Thursday, April 17, 2014

Answering the "Long Roll" Call to Arms

Sunday, April 17, 1864

On Tuesday at 11:00 P.M. the Thirteenth New Hampshire responded to the "Long Roll," a call to arms or to battle, by marching from Camp Gilmore to Suffolk and lying on their arms all night. On Wednesday the Thirteenth deployed pickets at Suffolk and on Thursday marched along the Nansemond River to their old camp of May 1863 at Jericho Creek. Early Friday morning the Thirteenth boarded railroad cars for the return to Camp Gilmore. The event was designated a reconnaissance for cavalry with support of the infantry. Today the true reason for the reconnaissance was revealed, as the Thirteenth received orders to march in the morning with three-days rations for the beginning of the Spring Campaign of 1864. 1

References:
1S. Millett Thompson, Thirteenth Regiment of New Hampshire Volunteer Infantry in the War of the Rebellion, 1861-1865 : A Diary Covering Three Years and a Day (Boston, Massachusetts: Houghton, Mifflin and Company, 1888), 247-49.

Thursday, April 10, 2014

Detachment for Duty around Camp Gilmore

Sunday, April 10, 1864

The Thirteenth New Hampshire endured another week of heavy rain at Camp Gilmore. Many of the Thirteenth had again detached for picket, guard, garrison, and provost duty in and around camp. Today the Thirteenth took part in the usual Sunday regimen of inspection, dress parade, and religious services. 1

References:
1S. Millett Thompson, Thirteenth Regiment of New Hampshire Volunteer Infantry in the War of the Rebellion, 1861-1865 : A Diary Covering Three Years and a Day (Boston, Massachusetts: Houghton, Mifflin and Company, 1888), 246.

Thursday, April 3, 2014

Colonel Stevens Returns for Service

Sunday, April 3, 1864

In the early part of the week heavy rain caused flooding at Camp Gilmore, with the wet weather postponing daily drills. At least one-hundred men from the Thirteenth New Hampshire were detached and sent to Portsmouth on provost guard duty. Colonel Aaron Stevens returned to Camp Gilmore on Friday, as he had been away from camp since December enlisting men for other New Hampshire regiments.
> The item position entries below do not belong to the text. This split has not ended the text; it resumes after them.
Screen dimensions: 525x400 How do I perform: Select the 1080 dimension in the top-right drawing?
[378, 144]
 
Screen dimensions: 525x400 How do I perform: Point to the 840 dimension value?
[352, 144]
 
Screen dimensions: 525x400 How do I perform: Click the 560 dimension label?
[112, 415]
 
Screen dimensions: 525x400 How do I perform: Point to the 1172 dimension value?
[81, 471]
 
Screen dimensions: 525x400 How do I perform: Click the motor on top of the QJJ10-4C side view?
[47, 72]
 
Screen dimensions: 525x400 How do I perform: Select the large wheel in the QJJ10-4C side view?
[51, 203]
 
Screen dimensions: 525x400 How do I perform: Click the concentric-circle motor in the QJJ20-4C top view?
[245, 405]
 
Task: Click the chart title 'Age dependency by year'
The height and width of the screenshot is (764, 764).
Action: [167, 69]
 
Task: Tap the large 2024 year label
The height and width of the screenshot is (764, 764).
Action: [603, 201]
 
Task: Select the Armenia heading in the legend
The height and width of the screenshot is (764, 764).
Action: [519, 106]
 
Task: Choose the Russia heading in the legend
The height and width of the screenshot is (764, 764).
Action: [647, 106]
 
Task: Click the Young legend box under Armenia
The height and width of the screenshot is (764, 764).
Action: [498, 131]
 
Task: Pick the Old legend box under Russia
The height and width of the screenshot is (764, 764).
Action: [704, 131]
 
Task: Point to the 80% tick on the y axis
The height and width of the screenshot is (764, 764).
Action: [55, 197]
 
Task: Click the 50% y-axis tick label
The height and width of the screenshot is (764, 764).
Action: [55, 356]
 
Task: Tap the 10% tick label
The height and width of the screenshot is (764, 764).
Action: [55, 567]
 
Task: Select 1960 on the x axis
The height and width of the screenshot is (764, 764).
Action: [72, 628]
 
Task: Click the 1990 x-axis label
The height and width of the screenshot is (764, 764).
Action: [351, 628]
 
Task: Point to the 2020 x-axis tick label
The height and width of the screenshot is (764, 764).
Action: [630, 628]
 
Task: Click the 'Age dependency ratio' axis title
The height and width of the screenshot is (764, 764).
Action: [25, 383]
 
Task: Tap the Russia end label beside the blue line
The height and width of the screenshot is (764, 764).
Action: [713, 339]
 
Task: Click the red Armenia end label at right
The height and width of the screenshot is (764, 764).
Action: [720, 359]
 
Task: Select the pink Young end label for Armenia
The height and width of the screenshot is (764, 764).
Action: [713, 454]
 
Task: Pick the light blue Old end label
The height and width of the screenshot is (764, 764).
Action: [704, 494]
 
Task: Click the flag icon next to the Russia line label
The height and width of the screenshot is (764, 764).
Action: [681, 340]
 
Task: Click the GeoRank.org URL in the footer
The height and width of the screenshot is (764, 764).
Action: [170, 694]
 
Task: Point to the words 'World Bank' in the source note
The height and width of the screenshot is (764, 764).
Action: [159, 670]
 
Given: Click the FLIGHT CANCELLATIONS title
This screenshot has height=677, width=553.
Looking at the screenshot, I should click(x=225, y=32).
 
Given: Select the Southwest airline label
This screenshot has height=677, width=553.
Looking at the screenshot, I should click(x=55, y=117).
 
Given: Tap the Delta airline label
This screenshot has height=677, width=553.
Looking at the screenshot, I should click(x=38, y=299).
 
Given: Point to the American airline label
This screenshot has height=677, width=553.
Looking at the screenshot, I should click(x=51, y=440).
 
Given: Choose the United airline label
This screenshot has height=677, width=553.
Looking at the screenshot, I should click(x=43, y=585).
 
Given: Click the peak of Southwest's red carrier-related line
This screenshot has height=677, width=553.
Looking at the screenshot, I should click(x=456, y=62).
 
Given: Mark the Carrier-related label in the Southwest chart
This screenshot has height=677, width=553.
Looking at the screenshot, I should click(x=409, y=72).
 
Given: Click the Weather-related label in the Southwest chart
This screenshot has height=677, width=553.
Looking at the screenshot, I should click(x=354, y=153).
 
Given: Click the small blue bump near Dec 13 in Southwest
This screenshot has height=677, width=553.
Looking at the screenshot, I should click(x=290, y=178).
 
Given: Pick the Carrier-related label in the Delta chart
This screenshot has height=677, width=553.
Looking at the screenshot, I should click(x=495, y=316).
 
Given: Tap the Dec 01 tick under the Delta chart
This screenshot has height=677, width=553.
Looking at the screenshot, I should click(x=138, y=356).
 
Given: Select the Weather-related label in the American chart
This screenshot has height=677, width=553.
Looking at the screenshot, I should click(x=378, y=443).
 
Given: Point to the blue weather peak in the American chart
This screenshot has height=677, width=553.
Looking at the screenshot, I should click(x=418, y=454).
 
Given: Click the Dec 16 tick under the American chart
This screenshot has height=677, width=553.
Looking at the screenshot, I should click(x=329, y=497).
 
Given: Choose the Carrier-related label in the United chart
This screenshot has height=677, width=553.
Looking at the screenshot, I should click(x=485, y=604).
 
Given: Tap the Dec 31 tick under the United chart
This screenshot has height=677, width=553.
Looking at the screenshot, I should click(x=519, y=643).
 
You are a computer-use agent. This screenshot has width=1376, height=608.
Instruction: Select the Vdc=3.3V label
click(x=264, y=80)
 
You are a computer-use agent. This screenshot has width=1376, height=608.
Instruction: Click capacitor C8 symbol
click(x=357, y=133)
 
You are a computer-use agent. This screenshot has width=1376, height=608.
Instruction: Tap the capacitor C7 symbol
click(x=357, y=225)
General Ulysses S. Grant arrived in Norfolk by boat but did not make landing. This morning the Thirteenth lined up for inspection and in the evening engaged in a dress parade.1

References:
1S. Millett Thompson, Thirteenth Regiment of New Hampshire Volunteer Infantry in the War of the Rebellion, 1861-1865 : A Diary Covering Three Years and a Day (Boston, Massachusetts: Houghton, Mifflin and Company, 1888), 244-46.

Thursday, March 27, 2014

Heavy Snow at Camp Gilmore

Sunday, March 27, 1864

A severe snowstorm on Monday left eight inches of snow at Camp Gilmore. The men of the Thirteenth New Hampshire Regiment endured a cold week in camp drilling in the snow and mud. Today the men of the Thirteenth New Hampshire engaged in the routine Sunday duties of inspection, dress parade, and religious services despite the snow and mud. 1

References:
1S. Millett Thompson, Thirteenth Regiment of New Hampshire Volunteer Infantry in the War of the Rebellion, 1861-1865 : A Diary Covering Three Years and a Day (Boston, Massachusetts: Houghton, Mifflin and Company, 1888), 242-44.

Thursday, March 20, 2014

Voting Party Returns to Camp Gilmore

Sunday, March 20, 1864

The men of the Thirteenth New Hampshire Regiment enjoyed a week of pleasant weather at Camp Gilmore. On Saturday the voting party returned to camp and the Thirteenth was once again at full strength. Today the men of the Thirteenth New Hampshire devoted their energy to the usual Sunday regimen of inspection, dress parade, and religious services. 1

References:
1S. Millett Thompson, Thirteenth Regiment of New Hampshire Volunteer Infantry in the War of the Rebellion, 1861-1865 : A Diary Covering Three Years and a Day (Boston, Massachusetts: Houghton, Mifflin and Company, 1888), 241-42.

Thursday, March 13, 2014

Skirmishes at Suffolk

Sunday, March 13, 1864

The men of the Thirteenth New Hampshire were rushed to Bowers Hill on Wednesday in response to skirmishes along the front near Suffolk, where nearly twenty cavalrymen were killed. The skirmishes were diversions to cover the Confederate retreat from Suffolk. After three days at Bowers Hill the Thirteenth New Hampshire returned to Camp Gilmore.1

References:
1S. Millett Thompson, Thirteenth Regiment of New Hampshire Volunteer Infantry in the War of the Rebellion, 1861-1865 : A Diary Covering Three Years and a Day (Boston, Massachusetts: Houghton, Mifflin and Company, 1888), 239-41.

Thursday, March 6, 2014

Voting and Skirmishes

Sunday, March 6, 1864

News of a skirmish near Suffolk resulted in the Thirteenth New Hampshire under orders to move at a moment's notice. Many officers and men of the Thirteenth are granted leave to return to New Hampshire from Friday, March 4 to Wednesday, March 16 to vote in elections, reducing the strength of the Thirteenth to nearly 200 men. On Friday the voting party left Camp Gilmore by railroad to Portsmouth and then embarked on the steamboat "Guide." At the same time troops landed at Norfolk and Portsmouth and were rushed to Suffolk to meet any impending threats. Today the Thirteenth New Hampshire passed their time in camp, with the usual Sunday activities of inspection, dress parade, and religious services suspended. 1

References:
1S. Millett Thompson, Thirteenth Regiment of New Hampshire Volunteer Infantry in the War of the Rebellion, 1861-1865 : A Diary Covering Three Years and a Day (Boston, Massachusetts: Houghton, Mifflin and Company, 1888), 236-39.